Part of a data file:
<<<<

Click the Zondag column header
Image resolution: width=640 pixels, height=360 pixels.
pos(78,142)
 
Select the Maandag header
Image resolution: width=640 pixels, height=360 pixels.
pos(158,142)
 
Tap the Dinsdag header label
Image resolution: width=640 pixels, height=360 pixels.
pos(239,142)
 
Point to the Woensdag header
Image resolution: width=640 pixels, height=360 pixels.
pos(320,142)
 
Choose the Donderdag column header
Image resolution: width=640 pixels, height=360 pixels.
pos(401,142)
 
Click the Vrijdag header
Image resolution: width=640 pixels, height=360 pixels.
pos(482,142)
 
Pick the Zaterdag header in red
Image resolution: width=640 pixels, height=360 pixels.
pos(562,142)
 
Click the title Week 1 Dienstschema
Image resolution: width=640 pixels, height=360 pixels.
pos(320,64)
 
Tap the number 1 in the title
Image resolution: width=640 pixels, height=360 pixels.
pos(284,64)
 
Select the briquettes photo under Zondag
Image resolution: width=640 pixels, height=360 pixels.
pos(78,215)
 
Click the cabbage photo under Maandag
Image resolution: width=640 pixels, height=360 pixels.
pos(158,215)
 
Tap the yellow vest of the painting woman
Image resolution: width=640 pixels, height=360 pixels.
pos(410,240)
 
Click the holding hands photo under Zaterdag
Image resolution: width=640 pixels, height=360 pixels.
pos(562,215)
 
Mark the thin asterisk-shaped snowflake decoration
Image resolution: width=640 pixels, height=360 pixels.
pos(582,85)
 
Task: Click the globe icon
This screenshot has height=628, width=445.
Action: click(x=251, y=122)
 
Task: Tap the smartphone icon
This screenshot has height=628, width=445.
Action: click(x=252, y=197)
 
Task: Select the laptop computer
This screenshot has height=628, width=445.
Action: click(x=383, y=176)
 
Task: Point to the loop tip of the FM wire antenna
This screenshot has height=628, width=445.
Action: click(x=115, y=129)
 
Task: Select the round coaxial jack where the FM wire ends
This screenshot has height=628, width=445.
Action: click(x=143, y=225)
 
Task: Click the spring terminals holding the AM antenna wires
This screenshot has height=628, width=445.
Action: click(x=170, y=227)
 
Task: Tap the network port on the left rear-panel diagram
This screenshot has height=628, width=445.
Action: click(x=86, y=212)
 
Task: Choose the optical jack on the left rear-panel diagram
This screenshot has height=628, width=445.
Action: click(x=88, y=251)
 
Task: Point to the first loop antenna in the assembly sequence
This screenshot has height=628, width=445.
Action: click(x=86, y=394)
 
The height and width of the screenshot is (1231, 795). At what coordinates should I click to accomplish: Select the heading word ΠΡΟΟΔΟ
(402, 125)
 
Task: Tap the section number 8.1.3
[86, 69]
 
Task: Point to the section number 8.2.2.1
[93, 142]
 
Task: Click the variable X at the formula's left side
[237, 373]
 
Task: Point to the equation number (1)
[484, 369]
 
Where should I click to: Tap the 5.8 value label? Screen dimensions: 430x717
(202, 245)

>>>>

Rescale the lines from the one containing "Where should I" through the end of the lines above: write them out again with every coordinate in the answers multiplied by 1.35 and rounded to a whole number, halves rounding up. Leave all other text unchanged.

Where should I click to: Tap the 5.8 value label? Screen dimensions: 430x717
(273, 331)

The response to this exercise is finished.